Community responsibility

I joined the bush-walking club when I went to University and on my first walk we were to be picked up at a train station in the Blue Mountains and driven to an idyllic location to camp. After waiting at the station for an hour I decided to hitch and then walk into the campsite myself. From the sketch map I had it only seemed like 20km and I figured I'd get there before dark. Besides, the first part of the trip was along a busy road and I'd be sure to get a lift. I couldn't be more wrong, the campsite was probably more like 60km away and despite the busy road having cars zoom past us in a constant stream, no one stopped. Luckily, on the dirt road, where cars only passed every half hour or so, I picked up two lifts, both times from the first car that passed. This is a prime example of human sense of responsibility. On the main road the passers by didn't need to worry about my plight, there was plenty of other cars that could pick me up. However, on the dirt road the same drivers knew that if they didn't pick me up then I'd be wandering around for another half hour before I had another chance at another lift. The dirt road drivers felt more responsible for my fate and helped me out.
In an activist movement, participants feel a responsibility to ensure the movement's success. This responsibility is stronger in old timers who have invested more effort into the movement and inversely proportional to the number of people in the organisation. It is like a farming community defending its crops or a tribe defending its water holes. This is another explanation as to why the people in the previous section responded to a personal phone call, but not a collective invitation. When I rang these people I pointed out that no one else had volunteered for the task, that they were the best person for the task and if they did not take on the task then it would not be done.
Invoking a little sense of responsibility in activists can be effective, but it cannot be overplayed. Being overwhelmed by responsibility is not fun. It is called guilt and is the quickest way to loose volunteers.
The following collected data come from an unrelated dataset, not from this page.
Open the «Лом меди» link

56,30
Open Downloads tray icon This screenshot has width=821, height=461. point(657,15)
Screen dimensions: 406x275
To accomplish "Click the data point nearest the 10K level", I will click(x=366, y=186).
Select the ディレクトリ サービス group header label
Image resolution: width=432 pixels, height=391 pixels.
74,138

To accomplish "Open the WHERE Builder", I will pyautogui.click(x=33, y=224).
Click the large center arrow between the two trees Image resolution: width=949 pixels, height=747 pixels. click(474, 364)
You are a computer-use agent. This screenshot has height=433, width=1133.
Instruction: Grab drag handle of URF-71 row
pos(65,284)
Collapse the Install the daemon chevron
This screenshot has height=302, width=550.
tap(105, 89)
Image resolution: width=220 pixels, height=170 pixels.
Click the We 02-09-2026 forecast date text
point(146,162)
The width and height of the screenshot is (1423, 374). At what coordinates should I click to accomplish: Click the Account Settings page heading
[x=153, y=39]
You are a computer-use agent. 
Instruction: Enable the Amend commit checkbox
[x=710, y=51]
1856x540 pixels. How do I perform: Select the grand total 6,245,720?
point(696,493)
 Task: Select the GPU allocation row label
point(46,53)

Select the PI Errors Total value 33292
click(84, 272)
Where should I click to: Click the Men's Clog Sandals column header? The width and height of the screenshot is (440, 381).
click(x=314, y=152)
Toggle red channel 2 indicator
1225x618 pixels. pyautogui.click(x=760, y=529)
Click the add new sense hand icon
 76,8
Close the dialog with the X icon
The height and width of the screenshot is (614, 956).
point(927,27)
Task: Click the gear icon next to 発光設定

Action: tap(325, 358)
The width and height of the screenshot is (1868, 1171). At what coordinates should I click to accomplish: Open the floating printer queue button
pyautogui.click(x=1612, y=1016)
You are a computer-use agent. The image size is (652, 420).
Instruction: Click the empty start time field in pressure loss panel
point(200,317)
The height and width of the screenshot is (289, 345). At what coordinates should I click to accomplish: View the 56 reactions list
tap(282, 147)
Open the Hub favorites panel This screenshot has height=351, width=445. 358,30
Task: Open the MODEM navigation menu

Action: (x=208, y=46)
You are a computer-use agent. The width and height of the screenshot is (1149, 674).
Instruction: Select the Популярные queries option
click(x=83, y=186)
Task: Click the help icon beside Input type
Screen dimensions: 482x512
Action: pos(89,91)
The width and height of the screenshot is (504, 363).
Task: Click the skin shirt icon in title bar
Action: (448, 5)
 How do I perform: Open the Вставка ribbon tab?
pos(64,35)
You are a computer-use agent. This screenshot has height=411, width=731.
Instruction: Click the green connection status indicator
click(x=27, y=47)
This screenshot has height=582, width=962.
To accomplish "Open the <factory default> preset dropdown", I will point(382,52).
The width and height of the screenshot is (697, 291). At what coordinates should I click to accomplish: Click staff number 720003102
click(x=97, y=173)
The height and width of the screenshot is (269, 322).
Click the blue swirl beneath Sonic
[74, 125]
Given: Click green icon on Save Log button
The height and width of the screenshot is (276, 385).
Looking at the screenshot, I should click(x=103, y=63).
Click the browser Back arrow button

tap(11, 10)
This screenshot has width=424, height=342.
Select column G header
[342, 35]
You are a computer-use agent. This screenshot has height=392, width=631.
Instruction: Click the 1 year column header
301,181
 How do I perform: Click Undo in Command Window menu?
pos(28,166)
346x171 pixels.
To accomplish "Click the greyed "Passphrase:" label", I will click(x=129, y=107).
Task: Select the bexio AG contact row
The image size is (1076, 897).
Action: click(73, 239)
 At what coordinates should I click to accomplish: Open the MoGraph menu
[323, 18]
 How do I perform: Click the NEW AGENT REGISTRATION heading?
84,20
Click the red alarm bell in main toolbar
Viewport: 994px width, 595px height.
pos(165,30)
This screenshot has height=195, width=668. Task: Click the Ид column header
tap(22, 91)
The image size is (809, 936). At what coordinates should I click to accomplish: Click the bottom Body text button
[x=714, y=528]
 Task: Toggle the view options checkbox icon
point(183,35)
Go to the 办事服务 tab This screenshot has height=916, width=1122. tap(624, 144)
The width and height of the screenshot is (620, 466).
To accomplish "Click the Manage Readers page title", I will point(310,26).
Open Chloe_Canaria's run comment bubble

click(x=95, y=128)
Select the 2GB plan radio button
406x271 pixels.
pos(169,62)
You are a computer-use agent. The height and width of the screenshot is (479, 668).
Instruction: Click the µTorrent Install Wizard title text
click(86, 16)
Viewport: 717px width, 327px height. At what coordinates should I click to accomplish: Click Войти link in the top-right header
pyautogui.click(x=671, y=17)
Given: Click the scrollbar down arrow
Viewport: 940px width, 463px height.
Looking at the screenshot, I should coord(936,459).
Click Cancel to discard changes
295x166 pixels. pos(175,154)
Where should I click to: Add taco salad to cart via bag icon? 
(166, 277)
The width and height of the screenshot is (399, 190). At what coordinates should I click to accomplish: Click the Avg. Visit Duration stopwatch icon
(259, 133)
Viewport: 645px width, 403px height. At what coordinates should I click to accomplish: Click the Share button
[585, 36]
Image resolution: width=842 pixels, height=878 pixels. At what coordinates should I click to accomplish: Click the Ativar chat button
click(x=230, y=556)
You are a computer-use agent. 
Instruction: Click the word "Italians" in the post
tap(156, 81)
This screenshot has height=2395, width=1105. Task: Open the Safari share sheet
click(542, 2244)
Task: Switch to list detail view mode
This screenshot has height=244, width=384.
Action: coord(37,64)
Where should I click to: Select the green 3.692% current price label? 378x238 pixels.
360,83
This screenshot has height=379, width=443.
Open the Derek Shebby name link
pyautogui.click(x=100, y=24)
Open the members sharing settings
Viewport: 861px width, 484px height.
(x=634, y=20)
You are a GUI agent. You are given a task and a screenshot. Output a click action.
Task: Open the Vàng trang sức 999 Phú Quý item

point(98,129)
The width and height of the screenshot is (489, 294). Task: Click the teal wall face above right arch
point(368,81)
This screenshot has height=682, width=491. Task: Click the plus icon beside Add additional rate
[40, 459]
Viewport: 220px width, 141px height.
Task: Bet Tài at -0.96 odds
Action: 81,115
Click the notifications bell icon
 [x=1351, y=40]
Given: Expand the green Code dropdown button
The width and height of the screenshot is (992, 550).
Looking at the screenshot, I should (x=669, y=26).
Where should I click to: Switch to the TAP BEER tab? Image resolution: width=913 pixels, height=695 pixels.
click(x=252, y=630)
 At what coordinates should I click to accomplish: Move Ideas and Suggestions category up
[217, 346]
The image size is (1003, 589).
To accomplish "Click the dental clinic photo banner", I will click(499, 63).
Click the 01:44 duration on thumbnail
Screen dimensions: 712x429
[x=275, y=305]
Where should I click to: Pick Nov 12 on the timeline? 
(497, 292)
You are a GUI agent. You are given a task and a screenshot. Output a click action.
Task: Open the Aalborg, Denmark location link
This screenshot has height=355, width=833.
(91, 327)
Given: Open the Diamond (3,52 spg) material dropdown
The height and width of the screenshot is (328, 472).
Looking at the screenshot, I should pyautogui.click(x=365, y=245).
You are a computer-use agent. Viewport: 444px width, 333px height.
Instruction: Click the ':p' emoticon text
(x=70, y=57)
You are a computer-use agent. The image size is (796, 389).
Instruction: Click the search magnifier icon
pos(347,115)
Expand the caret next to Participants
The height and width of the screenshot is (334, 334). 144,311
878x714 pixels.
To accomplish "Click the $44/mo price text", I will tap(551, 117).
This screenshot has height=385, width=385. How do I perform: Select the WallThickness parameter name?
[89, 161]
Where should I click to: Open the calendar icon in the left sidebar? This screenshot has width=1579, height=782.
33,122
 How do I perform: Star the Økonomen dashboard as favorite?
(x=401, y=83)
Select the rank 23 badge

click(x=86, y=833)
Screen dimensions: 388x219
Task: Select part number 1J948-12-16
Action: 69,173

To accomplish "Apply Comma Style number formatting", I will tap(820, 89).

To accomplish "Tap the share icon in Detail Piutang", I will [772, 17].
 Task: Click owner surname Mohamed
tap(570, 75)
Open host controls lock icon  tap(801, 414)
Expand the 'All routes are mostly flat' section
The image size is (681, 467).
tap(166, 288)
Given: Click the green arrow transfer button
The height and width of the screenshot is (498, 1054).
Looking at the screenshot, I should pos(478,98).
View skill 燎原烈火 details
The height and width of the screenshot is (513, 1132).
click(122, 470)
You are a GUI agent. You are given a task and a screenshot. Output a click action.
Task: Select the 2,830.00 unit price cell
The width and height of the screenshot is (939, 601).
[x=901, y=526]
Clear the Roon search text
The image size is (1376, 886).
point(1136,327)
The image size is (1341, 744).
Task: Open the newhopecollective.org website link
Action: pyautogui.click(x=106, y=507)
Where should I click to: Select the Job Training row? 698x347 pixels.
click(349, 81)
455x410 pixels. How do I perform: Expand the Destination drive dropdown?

Activism as a gift culture

Activists and computer hackers work hard, for no pay, for the good of the greater community. The reason humans perform these incredible acts of selfless generosity has been described by Eric S. Raymond in Homesteading the Noosphere [Noos] as a Gift Culture.

Human beings have an innate drive to compete for social status; it's wired in by our evolutionary history. For the 90% of that history that ran before the invention of agriculture, our ancestors lived in small nomadic hunting-gathering bands. High-status individuals (those most effective at informing coalitions and persuading others to cooperate with them) got the healthiest mates and access to the best food.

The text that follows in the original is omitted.